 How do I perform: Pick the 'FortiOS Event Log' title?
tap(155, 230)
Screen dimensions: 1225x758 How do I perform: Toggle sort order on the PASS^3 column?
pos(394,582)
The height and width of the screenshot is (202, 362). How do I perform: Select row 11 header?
□ □ □ □ □ □ □
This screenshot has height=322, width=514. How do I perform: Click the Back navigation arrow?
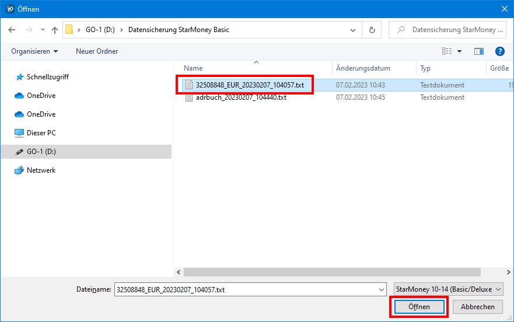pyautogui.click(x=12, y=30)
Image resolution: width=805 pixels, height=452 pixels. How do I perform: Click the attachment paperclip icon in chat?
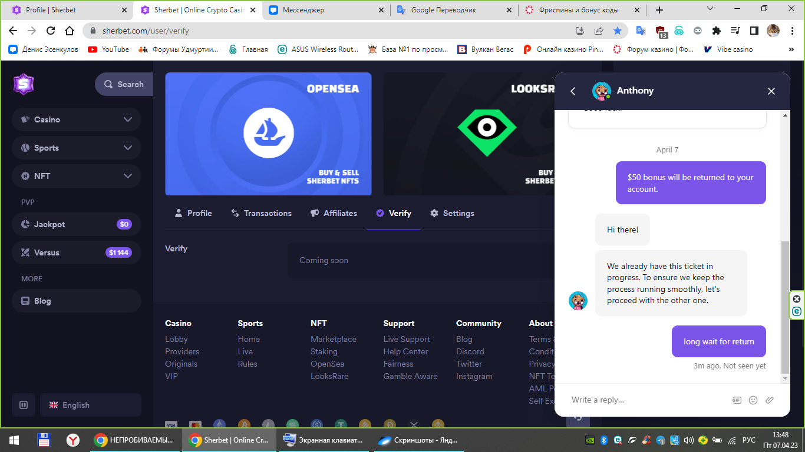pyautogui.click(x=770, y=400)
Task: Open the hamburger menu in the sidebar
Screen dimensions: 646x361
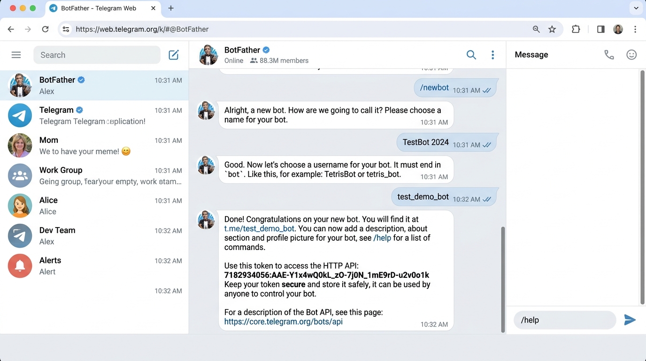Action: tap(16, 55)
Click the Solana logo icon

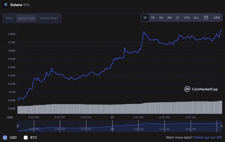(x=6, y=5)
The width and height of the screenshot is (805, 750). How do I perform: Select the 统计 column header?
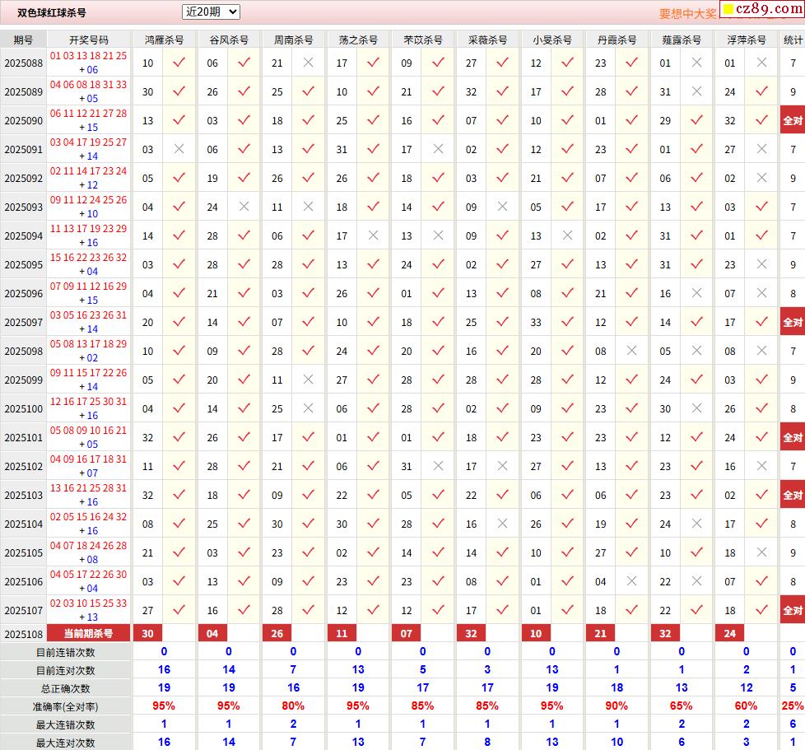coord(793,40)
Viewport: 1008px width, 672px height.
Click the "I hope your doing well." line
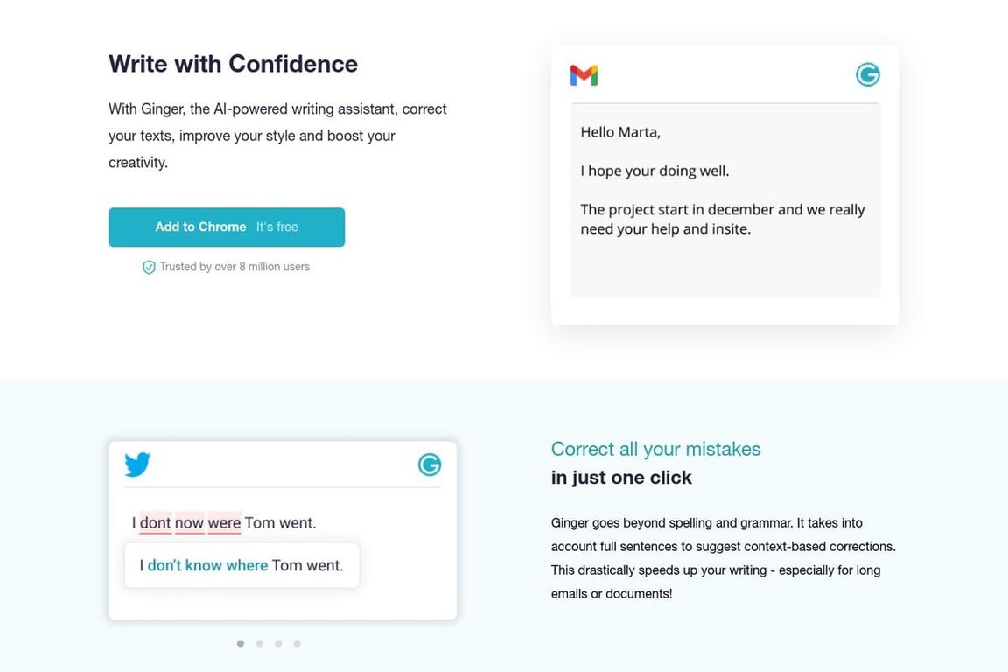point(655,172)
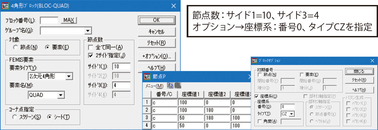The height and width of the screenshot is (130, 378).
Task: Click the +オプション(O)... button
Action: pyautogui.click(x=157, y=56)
□ □ □ □ □ □ □
TO BE DONE: Repeat everything from the line containing "The width and" down to the line containing "Action: pyautogui.click(x=157, y=56)", leaving out the pictures.

ANSWER FOR THIS EXERCISE:
The width and height of the screenshot is (805, 750). How do I perform: Select the 统计 column header?
coord(793,40)
Viewport: 1008px width, 672px height.
Click the "I hope your doing well." line
point(655,172)
The height and width of the screenshot is (130, 378).
Task: Click the +オプション(O)... button
Action: pyautogui.click(x=157, y=56)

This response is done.